A SURYA PRAKASH IN THE PIONEER
It had promised to go by the answer to its 1993 Presidential Reference to SC on whether a temple existed below disputed structure
Now that the Allahabad High Court has delivered its judgement in the Ayodhya case and it is now an established fact that the Babri structure was built above a Hindu temple, it would be pertinent to revert to the proceedings before the Supreme Court in regard to the Presidential Reference made in January, 1993 and to the declarations and assertions made by the Union Government before the apex court on how it proposed to resolve the dispute. A five-judge Bench of the Supreme Court delivered its judgement in what is known as the Faruqui case ( Dr M Ismail Faruqui and Others vs Union of India and Others) while simultaneously disposing of the Presidential Reference that had been made in the previous year under Article 143(1) of the Constitution on October 24, 1994. In that reference the President asked the court the following question:
“Whether a Hindu temple or any Hindu religious structure existed prior to the construction of the Ram Janmabhhoomi – Babri Masjid (including the premises of the inner and outer courtyards of such structure) in the area on which the structure stood?”. The court declined to answer this question. In the Faruqui case, the constitutional validity of Acquisition of Certain Area at Ayodhya Act, 1993 was challenged. The court upheld the Act but declared Section 4(3) of the Act, which provided for abatement of all pending suits and legal proceedings pertaining to the disputed structure, to be invalid. This meant the revival of all pending suits and legal proceedings before the Allahabad High Court. As regards the Presidential Reference, the court said it was “superfluous and unnecessary and does not require to be answered”.

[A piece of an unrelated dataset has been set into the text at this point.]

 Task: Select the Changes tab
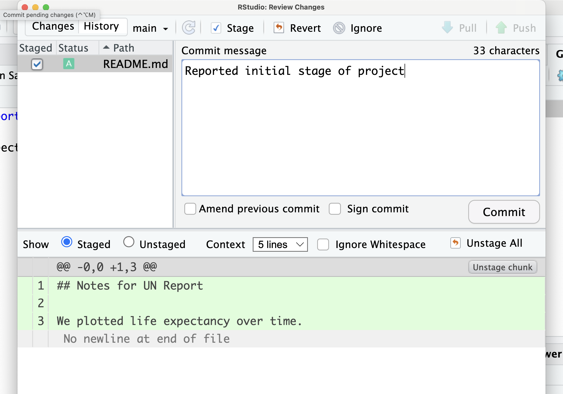53,26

The matter was heard by a five-judge Bench comprising Chief Justice MN Venkatachaliah, Justice AM Ahmadi, Justice JS Verma, Justice GN Ray and Justice SPBharucha. The majority judgement was written by Justice JS Verma on behalf of Chief Justice Venkatachaliah, himself and Justice Ray. The judgement pertained to the constitutional validity of the ordinance named ‘Acquisition of Certain Area at Ayodhya’ Ordinance on January 7, 1993 for acquisition of 67.703 acres of land in the Ram Janmabhoomi — Babri Masjid complex and the reference made by the President that very day to the Supreme Court under Article 143 of the Constitution. The ordinance was replaced by the Act. The Presidential Reference said “a dispute has arisen whether a Hindu temple or any Hindu religious structure existed prior to the construction of the structure (including the premises of the inner and outer courtyards of such structure, commonly known as the Ramjanmabhoomi-Babri Masjid) in the area in which the structure stood in village Kot Ramachandra in Ayodhya … And whereas notwithstanding the vesting of the aforesaid area in the Central Government under the said Ordinance the Central Government proposes to settle the said dispute after obtaining the opinion of the Supreme Court of India in terms of the said opinion”. Further, the reference said the question “is of such a nature and of such public importance that it is expedient to obtain the opinion of the Supreme Court in terms of the said opinion…”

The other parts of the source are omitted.